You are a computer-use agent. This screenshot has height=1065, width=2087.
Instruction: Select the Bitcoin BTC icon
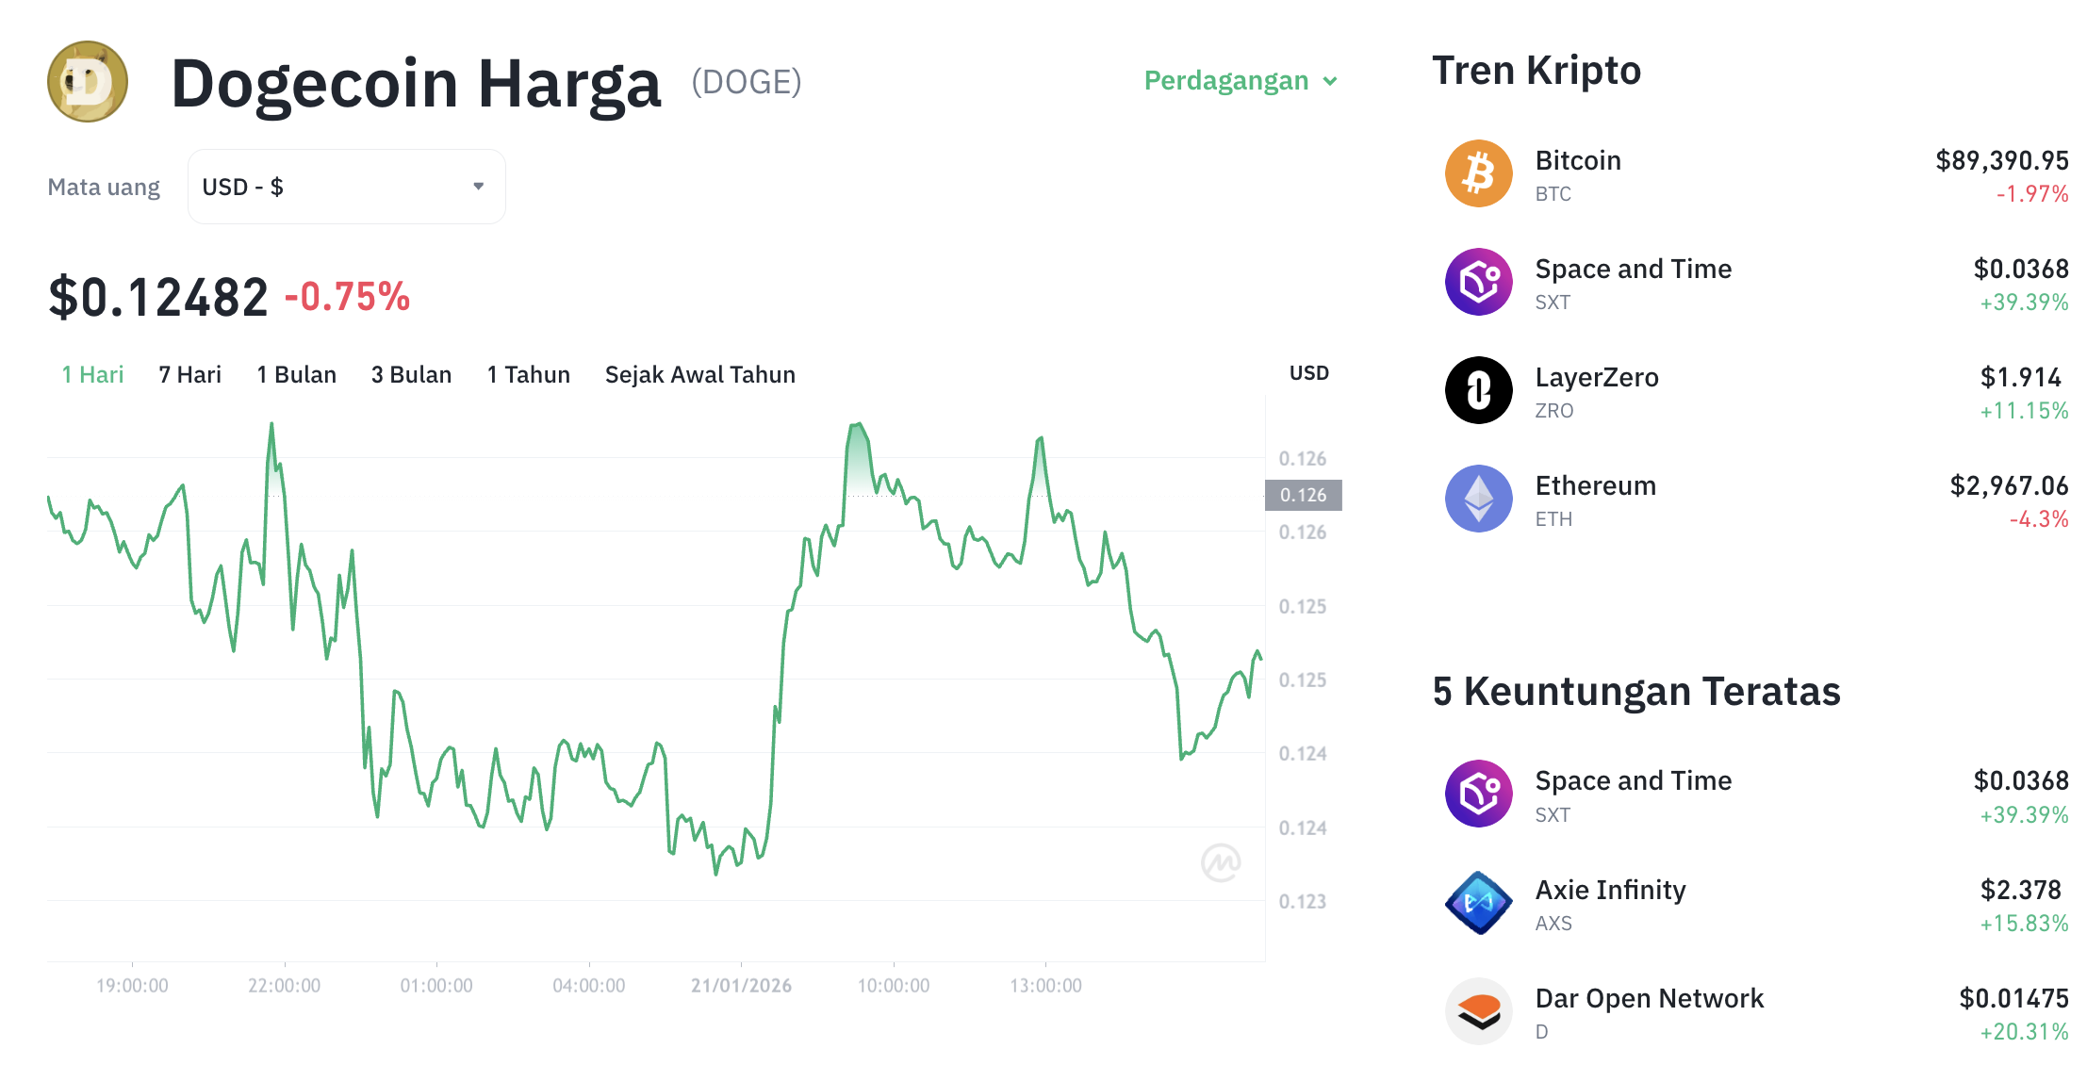[1477, 173]
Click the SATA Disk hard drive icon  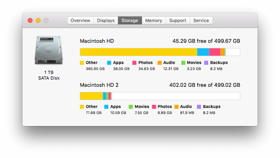[49, 50]
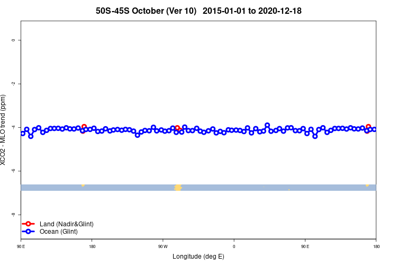Click the plot title text

pos(199,11)
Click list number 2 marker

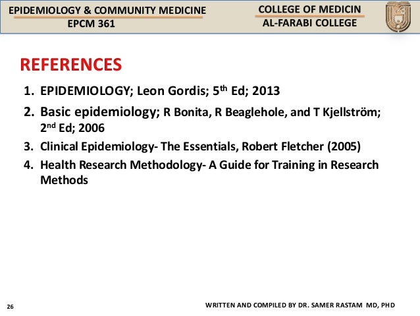pos(29,112)
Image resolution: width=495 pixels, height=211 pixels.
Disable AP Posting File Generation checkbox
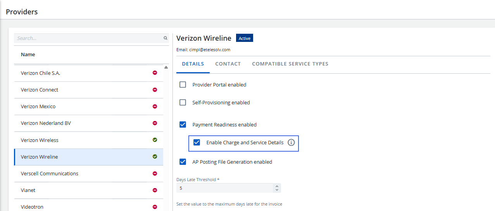click(183, 162)
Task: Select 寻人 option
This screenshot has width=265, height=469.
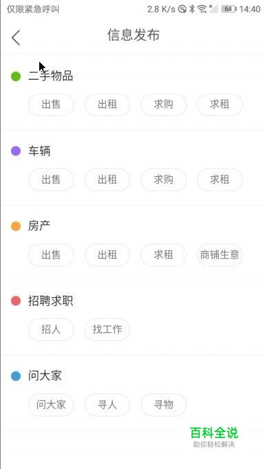Action: click(107, 404)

•••••

Find the line that has "Disable AP Posting File Generation checkbox" in the listing, then retype it and each later line up to the last, exactly. Leave pictures out.

Disable AP Posting File Generation checkbox
click(183, 162)
Task: Select 寻人 option
This screenshot has width=265, height=469.
Action: click(107, 404)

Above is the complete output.